Cerebras lifts IPO price range as demand for AI chip stocks surges

Cerebras Systems is raising the price range for its long-awaited IPO to $150-$160 a share, up from the $115-$125 band it set when it launched the offering earlier this month, according to people familiar with the deal.

The AI chipmaker is also increasing the number of shares it plans to sell to 30 million from 28 million, Reuters reported, as investor demand pushed orders to more than 20 times the available stock.

At the top of the new range, Cerebras would raise about $4.8 billion before the underwriters’ overallotment option, or roughly $5.5 billion if the company exercises its 4.2 million-share option.

The offering is scheduled to price on May 13, with trading set to begin on Nasdaq under the ticker CBRS, according to Reuters and Cerebras’ own IPO announcement.

Cerebras, based in Sunnyvale, California, builds wafer-scale AI chips aimed at inference and other high-throughput workloads, positioning itself as a specialized alternative to GPU-based systems. In its IPO materials, the company described its flagship WSE-3 processor as “the world’s largest and fastest commercialized AI processor.”

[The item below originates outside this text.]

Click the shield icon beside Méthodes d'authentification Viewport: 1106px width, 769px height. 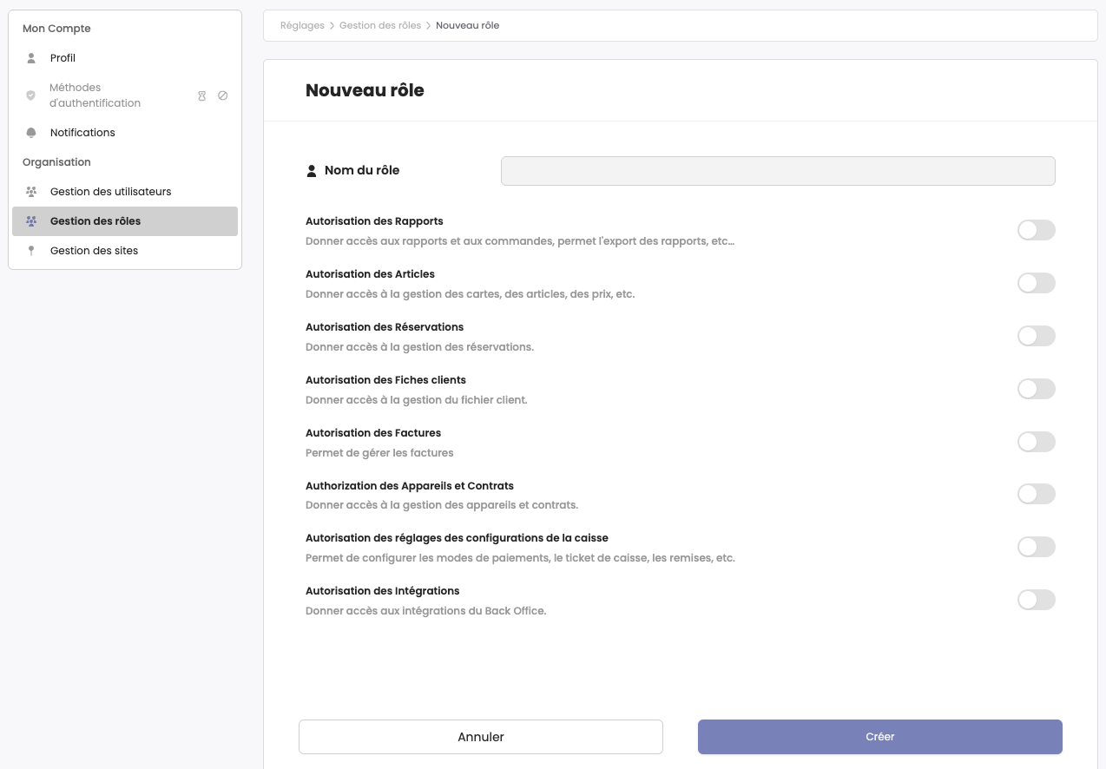pos(31,95)
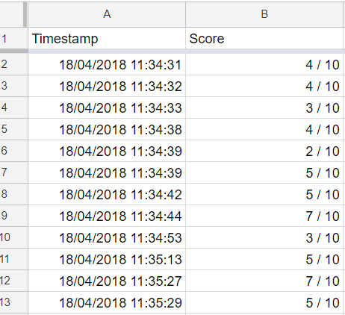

The move marks a sharp step up from the range Cerebras disclosed when it first filed. On April 17, the company said in its IPO announcement that “The number of shares of Class A common stock to be offered and the price range for the proposed offering have not yet been determined,” and on May 4 it said, “The initial public offering price is expected to be between $115.00 to $125.00 per share.”

The company’s second run at the public markets comes after its prior attempt was interrupted by a national security review tied to its work with Abu Dhabi-based G42.

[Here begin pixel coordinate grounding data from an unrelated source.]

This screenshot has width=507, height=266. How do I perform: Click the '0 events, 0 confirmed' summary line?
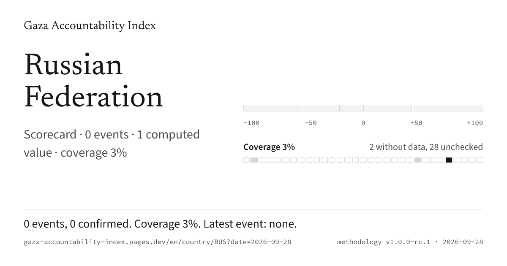(x=160, y=224)
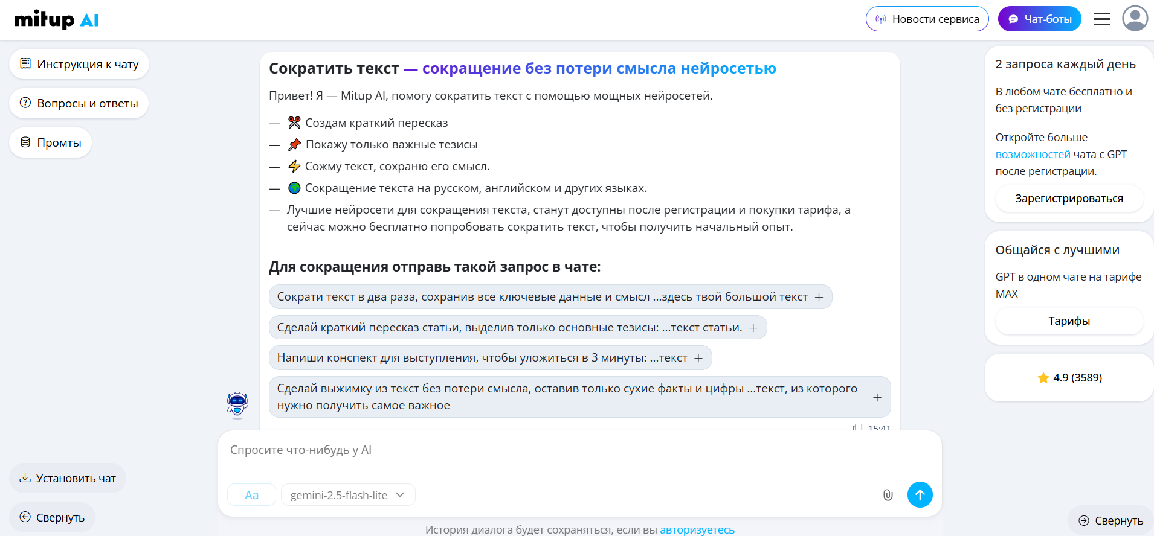1154x536 pixels.
Task: Toggle the Aa text formatting button
Action: [251, 495]
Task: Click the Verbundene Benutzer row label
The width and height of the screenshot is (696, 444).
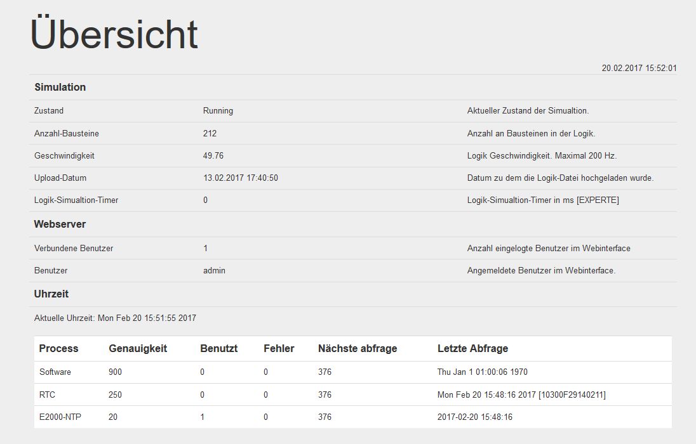Action: pos(74,249)
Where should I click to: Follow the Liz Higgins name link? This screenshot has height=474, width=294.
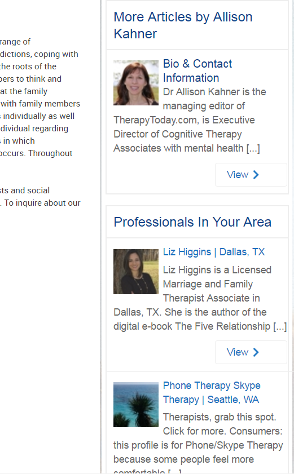(x=187, y=252)
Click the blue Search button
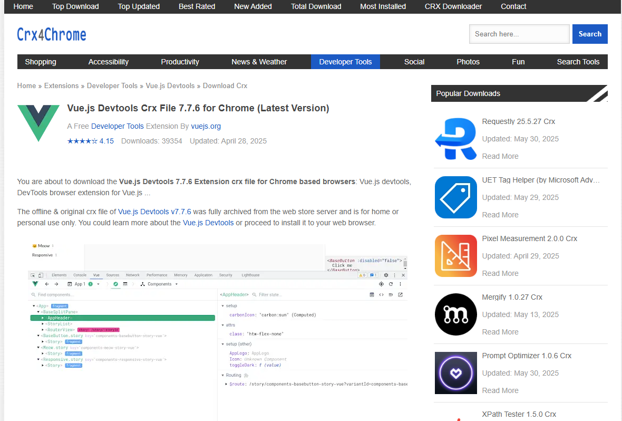This screenshot has height=421, width=622. (x=590, y=34)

Reuters reported that the review has since been cleared, removing the main obstacle that derailed the earlier process.

The new terms also come as Cerebras tries to present itself as one of the few pure-play AI infrastructure vendors with enough customer demand to support a multibillion-dollar public debut.

Cerebras’ latest filings suggest the market is rewarding AI infrastructure names that can show both growth and a path to profit.

Reuters reported last week that the company logged $510 million in 2025 revenue and profitability in 2025, a combination that helps explain why investors have been willing to push the valuation higher as the offering moves toward pricing.

The updated range puts Cerebras in a stronger position for a debut that could rank among the biggest tech listings of the year, but the deal still depends on pricing, final demand at the close of bookbuilding and the usual market conditions that can move fast in late-stage IPO windows.